Rank Model Score Percentage
1 South India / Taprobane 287/324 89%
2 Malay Peninsula (Wiang Sa) 208/324 64%
3 Mesoamerican (Limited Geography) 172/324 53%
4 Mexican Highland (Continental) 169/324 52%
5 Panama 101/324 31%
6 Heartland (North America) 81/324 25%
7 Baja California 24/324 7%

Category Winners

Category Winner Score Runner-Up Score
A. Flora South India 72% Malay 53%
B. Fauna South India 85% Malay 55%
C. Metallurgy South India 94% Malay 67%
D. Writing South India 88% Mesoamerican 54%
E. Weapons/Military South India 100% Mesoamerican / Mex High 69%
F. Economy South India 88% Malay 67%
G. Government South India 90% Mesoamerican / Mex High 75%
H. Religion South India 100% Mesoamerican / Mex High 75%
I. Transport South India 94% Malay 69%
J. Demographics South India / Meso / Mex High 95% Malay 85%
K. Chronology South India / Meso / Mex High 92% Malay 75%
L. Physical Geography South India 80% Malay (Wiang Sa) 73%

South India wins or ties for first in every single category. No other model wins any category outright.


The Case for South India

The South India/Taprobane model scores 89% across 81 criteria. It achieves perfect scores in two categories (Weapons/Military and Religion), scores above 85% in eight of twelve categories, and never drops below 72%. Its weakest category is Flora (72%), followed by Physical Geography (80%). It leads in every category.
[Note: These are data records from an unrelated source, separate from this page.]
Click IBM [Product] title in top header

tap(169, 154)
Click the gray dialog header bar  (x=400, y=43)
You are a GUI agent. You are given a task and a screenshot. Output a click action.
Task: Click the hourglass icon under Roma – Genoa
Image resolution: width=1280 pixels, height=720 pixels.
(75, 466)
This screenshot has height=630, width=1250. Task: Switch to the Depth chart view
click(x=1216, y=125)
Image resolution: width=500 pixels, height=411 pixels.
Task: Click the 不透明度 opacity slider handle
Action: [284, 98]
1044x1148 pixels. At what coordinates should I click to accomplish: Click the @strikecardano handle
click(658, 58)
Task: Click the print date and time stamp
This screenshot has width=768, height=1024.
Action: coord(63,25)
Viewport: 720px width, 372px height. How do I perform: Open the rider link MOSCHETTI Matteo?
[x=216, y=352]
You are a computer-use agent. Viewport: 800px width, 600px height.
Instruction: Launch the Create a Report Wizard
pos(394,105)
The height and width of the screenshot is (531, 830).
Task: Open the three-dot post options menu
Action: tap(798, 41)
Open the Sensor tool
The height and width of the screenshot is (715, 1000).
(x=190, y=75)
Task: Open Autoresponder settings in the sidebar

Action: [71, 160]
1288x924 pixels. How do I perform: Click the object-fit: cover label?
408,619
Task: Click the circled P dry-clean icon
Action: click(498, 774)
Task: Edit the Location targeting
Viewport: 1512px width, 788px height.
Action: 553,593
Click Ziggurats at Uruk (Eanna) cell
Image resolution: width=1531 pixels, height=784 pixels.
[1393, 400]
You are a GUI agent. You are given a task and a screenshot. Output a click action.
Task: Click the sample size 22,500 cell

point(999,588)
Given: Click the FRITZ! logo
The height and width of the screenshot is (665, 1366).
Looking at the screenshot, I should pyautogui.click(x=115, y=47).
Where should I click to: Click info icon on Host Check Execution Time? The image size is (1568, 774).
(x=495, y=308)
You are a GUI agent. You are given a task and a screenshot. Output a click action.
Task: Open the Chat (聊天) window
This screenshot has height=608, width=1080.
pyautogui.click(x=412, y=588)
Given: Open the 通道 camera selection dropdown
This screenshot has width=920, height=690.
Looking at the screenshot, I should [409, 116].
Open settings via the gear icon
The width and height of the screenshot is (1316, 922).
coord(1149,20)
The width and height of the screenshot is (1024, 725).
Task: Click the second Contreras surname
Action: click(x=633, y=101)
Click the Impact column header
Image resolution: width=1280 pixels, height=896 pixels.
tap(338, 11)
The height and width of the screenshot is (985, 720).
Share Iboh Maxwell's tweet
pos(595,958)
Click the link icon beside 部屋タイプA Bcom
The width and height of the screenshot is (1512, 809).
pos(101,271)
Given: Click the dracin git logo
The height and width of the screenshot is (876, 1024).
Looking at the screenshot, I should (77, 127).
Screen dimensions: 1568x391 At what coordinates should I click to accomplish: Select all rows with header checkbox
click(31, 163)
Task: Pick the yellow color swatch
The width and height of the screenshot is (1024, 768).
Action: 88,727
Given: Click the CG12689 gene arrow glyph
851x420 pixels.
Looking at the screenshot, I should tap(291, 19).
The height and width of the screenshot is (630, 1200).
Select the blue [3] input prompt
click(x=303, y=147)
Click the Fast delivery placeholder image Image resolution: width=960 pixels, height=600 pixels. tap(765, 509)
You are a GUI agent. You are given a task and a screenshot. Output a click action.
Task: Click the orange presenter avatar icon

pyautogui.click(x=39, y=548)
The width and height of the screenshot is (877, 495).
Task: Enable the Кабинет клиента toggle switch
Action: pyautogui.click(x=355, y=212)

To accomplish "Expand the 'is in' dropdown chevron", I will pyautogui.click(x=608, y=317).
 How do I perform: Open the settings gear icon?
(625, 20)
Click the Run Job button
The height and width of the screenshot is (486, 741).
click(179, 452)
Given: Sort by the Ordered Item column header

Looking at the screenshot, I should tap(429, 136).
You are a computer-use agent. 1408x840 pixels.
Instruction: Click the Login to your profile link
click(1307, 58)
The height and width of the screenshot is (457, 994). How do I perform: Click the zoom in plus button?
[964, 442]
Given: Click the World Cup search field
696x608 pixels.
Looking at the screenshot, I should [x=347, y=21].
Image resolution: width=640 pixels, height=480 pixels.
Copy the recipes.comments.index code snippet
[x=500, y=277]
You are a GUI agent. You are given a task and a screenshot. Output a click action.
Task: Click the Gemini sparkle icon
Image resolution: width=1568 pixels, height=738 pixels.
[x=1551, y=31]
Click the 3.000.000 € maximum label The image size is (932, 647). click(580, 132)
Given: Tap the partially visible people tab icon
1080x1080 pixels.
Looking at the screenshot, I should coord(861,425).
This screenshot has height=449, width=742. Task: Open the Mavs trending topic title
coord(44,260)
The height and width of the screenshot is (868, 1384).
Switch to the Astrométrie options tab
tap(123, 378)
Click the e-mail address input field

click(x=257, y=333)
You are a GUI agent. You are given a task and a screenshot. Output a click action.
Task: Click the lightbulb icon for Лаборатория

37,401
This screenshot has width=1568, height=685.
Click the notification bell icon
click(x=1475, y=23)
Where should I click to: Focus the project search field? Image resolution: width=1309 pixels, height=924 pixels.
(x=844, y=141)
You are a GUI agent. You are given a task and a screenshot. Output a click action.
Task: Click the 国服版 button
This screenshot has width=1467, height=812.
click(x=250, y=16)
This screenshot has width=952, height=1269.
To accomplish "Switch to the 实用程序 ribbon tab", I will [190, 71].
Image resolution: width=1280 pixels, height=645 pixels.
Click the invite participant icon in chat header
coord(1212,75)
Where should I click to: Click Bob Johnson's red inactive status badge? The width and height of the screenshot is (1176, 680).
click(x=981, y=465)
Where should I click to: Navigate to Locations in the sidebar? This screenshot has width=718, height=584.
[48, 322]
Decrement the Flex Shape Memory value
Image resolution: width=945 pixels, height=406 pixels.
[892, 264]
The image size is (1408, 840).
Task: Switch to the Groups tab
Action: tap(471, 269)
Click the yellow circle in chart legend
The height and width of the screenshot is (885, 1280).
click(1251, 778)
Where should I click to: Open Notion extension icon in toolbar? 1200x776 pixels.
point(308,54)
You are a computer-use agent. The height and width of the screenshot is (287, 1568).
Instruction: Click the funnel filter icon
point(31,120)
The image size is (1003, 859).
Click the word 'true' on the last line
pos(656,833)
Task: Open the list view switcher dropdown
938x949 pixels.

What makes this result striking is not just the aggregate score but the pattern. The BOM describes a very specific kind of civilization: one that works gold, silver, copper, iron, and steel; fights with swords, cimeters, and armor; rides chariots and builds ships; writes on metal plates; grows wheat, barley, and silk; raises horses, cattle, goats, elephants, and swine; builds temples and maintains competing religious traditions; operates a sophisticated monetary system with named denominations; and governs through kings, judges, and written law codes. That is not a generic ancient civilization. It is a particular technological and cultural package, and it maps onto ancient South India with a specificity that no other proposed geography approaches.